→ TASK DETAILS:
Copy out the entries word for word, starting with the line that contains "[Alternar navegación] (500, 36)" and continuing through the line that contains "Выкладываем полное видео". Leave the pictures out of your answer.

→ SUPPLIED MATERIAL:
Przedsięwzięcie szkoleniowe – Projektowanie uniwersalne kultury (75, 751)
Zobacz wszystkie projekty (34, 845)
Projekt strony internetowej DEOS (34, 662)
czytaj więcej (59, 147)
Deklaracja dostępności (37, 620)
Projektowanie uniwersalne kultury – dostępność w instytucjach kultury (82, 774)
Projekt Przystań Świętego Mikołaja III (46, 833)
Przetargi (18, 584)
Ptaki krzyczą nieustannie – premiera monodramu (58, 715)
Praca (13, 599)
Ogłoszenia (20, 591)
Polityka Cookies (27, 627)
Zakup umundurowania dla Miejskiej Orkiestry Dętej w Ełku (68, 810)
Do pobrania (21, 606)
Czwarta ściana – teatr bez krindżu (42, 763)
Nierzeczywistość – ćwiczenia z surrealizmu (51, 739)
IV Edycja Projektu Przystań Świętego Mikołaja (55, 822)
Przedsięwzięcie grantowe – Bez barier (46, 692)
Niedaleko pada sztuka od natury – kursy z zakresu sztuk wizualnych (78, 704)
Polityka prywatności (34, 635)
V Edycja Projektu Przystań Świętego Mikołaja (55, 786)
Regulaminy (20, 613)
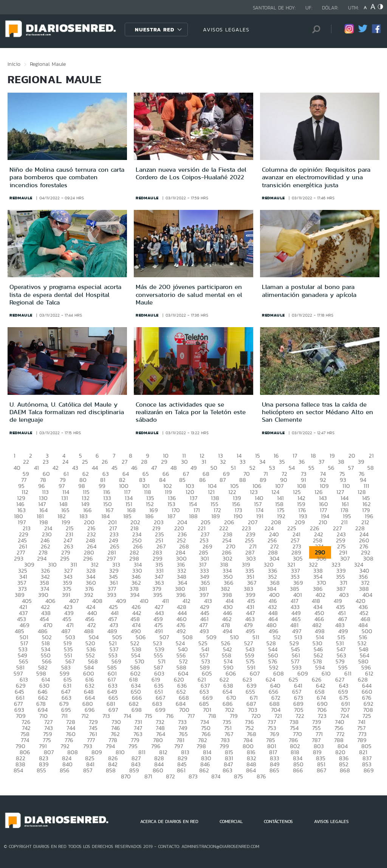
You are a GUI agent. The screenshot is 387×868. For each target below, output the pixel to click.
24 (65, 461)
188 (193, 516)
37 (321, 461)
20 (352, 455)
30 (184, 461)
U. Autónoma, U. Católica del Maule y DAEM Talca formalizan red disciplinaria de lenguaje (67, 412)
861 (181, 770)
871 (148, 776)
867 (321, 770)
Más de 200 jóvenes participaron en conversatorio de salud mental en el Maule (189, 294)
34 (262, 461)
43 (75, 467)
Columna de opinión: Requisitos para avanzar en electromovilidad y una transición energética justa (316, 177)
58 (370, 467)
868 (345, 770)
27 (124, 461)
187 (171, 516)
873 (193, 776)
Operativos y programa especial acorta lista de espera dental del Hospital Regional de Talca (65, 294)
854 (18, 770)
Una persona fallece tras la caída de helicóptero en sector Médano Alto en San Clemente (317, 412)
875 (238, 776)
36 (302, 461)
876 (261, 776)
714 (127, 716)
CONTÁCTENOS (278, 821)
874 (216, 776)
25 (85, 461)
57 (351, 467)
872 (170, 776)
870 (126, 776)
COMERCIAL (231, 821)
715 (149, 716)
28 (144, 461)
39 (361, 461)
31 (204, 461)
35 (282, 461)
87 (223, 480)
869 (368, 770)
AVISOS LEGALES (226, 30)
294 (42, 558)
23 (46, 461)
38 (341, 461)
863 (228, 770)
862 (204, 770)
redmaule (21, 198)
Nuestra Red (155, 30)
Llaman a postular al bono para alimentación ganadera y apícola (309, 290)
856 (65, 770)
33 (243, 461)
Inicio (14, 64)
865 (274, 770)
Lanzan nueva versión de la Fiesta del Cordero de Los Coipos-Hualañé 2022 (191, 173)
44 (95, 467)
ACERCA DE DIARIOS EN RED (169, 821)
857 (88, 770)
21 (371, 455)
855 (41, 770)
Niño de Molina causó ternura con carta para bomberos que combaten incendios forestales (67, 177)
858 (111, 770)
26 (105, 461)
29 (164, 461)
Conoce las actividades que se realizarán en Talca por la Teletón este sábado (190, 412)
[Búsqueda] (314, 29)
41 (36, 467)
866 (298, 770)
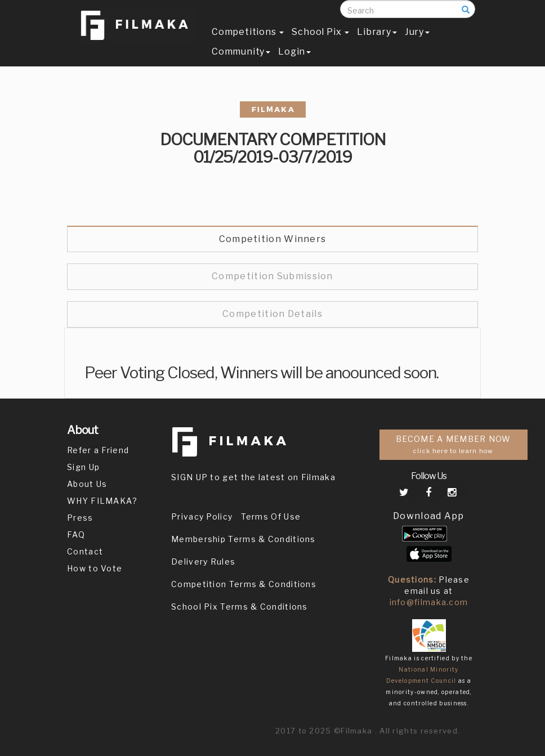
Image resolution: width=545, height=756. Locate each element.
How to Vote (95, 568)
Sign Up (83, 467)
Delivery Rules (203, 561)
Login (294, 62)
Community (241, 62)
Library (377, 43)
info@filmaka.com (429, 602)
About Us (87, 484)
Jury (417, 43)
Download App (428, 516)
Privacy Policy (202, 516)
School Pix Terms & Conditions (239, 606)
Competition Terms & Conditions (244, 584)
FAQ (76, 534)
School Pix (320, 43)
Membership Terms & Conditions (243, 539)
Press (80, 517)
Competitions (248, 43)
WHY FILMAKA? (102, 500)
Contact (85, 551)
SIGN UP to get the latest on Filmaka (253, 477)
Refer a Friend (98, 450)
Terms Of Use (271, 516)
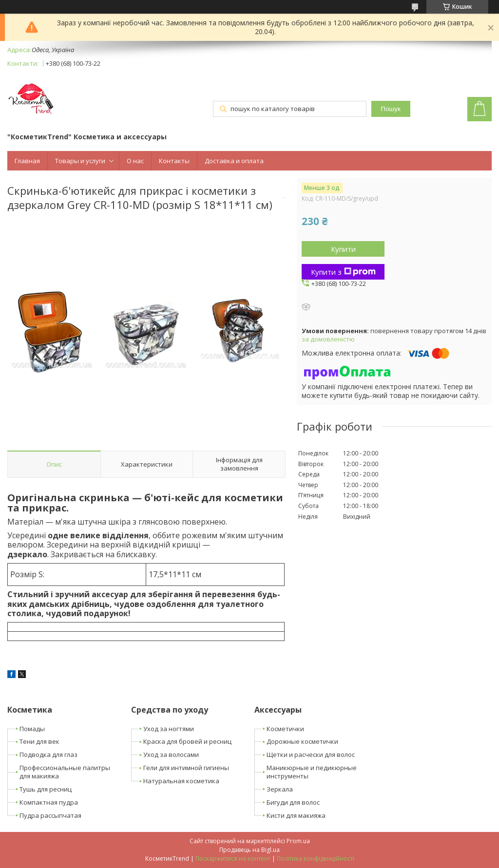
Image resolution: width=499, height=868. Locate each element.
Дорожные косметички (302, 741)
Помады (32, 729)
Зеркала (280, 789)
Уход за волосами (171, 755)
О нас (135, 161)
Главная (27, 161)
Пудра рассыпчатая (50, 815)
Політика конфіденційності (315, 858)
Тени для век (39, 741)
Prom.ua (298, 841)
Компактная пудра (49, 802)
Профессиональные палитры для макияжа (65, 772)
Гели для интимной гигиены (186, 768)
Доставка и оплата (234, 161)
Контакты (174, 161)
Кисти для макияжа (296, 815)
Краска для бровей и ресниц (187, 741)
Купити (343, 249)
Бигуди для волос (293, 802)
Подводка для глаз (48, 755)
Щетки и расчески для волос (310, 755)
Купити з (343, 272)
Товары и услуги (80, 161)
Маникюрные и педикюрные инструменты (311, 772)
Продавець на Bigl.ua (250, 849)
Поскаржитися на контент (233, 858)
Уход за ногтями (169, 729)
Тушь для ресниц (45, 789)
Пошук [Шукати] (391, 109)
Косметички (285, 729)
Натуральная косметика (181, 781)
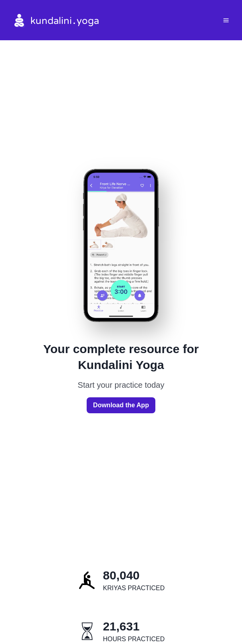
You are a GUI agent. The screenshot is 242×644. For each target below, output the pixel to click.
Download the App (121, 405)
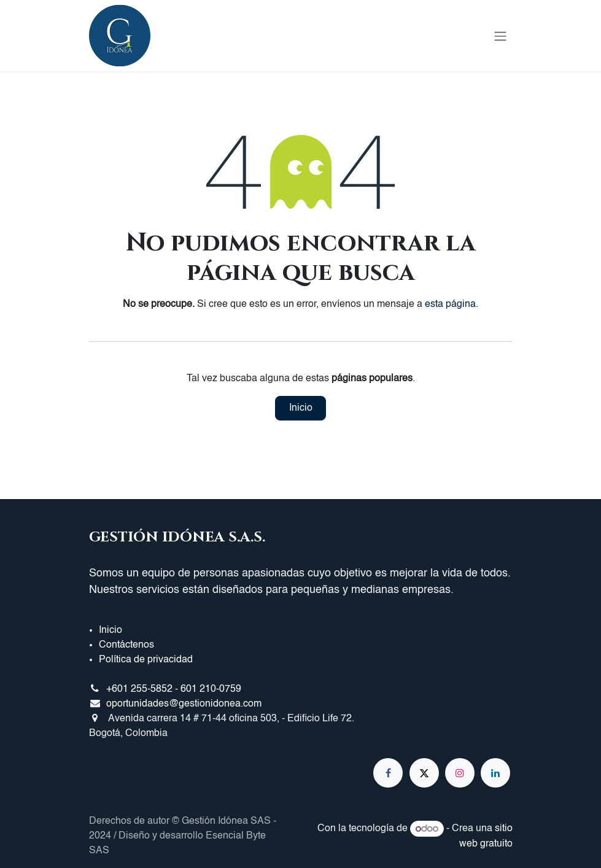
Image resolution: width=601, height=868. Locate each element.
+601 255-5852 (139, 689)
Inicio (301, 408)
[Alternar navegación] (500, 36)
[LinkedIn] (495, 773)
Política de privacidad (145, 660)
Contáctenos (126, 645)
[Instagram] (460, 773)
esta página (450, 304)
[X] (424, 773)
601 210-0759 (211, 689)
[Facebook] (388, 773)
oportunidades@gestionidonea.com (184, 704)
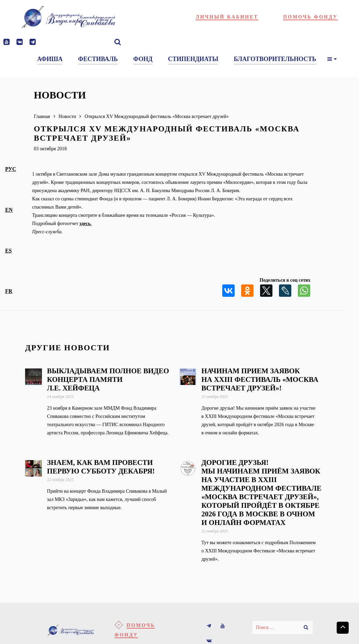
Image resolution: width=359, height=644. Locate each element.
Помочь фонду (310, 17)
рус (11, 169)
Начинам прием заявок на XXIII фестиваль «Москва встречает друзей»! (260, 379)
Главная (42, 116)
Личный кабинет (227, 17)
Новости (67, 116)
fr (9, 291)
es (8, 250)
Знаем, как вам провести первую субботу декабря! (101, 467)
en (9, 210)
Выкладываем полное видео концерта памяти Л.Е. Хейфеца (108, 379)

...

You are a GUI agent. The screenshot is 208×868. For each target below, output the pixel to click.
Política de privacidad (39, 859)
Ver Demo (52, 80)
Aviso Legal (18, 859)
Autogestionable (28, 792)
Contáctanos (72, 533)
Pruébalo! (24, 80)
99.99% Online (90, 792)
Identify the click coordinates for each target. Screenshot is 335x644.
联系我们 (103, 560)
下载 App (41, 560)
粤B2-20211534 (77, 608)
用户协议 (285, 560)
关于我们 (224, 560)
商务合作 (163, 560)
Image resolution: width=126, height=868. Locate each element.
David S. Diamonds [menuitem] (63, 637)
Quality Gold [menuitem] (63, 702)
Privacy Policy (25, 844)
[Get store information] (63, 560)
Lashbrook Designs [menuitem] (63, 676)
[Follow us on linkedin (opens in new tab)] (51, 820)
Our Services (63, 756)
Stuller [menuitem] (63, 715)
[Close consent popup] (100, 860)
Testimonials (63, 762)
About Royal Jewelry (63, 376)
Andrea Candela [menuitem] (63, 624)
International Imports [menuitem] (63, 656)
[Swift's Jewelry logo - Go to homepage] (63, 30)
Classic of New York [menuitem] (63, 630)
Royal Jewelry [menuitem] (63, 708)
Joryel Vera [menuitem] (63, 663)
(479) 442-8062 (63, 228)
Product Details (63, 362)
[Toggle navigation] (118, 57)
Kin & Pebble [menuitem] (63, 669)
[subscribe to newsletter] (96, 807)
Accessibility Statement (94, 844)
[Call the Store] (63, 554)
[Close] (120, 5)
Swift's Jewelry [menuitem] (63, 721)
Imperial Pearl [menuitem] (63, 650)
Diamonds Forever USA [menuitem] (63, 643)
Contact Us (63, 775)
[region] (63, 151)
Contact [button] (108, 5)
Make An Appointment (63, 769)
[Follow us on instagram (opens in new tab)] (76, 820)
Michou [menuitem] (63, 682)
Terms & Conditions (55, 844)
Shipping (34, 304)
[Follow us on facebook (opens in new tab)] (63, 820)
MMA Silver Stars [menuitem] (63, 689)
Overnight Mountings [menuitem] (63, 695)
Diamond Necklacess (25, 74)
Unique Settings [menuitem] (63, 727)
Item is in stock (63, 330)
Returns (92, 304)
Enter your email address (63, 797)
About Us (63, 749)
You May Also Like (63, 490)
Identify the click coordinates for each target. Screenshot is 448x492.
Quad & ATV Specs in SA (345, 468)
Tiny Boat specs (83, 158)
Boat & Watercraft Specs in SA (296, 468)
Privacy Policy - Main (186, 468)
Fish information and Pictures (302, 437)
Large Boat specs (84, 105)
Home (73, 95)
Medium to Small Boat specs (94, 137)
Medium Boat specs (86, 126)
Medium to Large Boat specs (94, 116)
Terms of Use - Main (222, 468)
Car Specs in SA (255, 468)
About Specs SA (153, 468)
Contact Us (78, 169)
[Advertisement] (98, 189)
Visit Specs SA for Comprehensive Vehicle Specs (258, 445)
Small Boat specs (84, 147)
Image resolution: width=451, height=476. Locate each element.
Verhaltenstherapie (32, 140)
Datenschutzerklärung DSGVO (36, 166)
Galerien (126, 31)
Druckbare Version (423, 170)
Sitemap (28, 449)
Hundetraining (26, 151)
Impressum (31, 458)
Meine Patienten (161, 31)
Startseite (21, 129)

→ ANSWER TO THIS TASK:
[Alternar navegación] (500, 36)
[LinkedIn] (495, 773)
Política de privacidad (145, 660)
Contáctenos (126, 645)
[Instagram] (460, 773)
esta página (450, 304)
[X] (424, 773)
601 210-0759 (211, 689)
[Facebook] (388, 773)
oportunidades@gestionidonea.com (184, 704)
Image resolution: width=359, height=644. Locate each element.
Помочь фонду (310, 17)
рус (11, 169)
Начинам прием заявок на XXIII фестиваль «Москва встречает друзей»! (260, 379)
Главная (42, 116)
Личный кабинет (227, 17)
Новости (67, 116)
fr (9, 291)
es (8, 250)
Знаем, как вам провести первую субботу декабря! (101, 467)
en (9, 210)
Выкладываем полное видео концерта памяти Л.Е. Хейфеца (108, 379)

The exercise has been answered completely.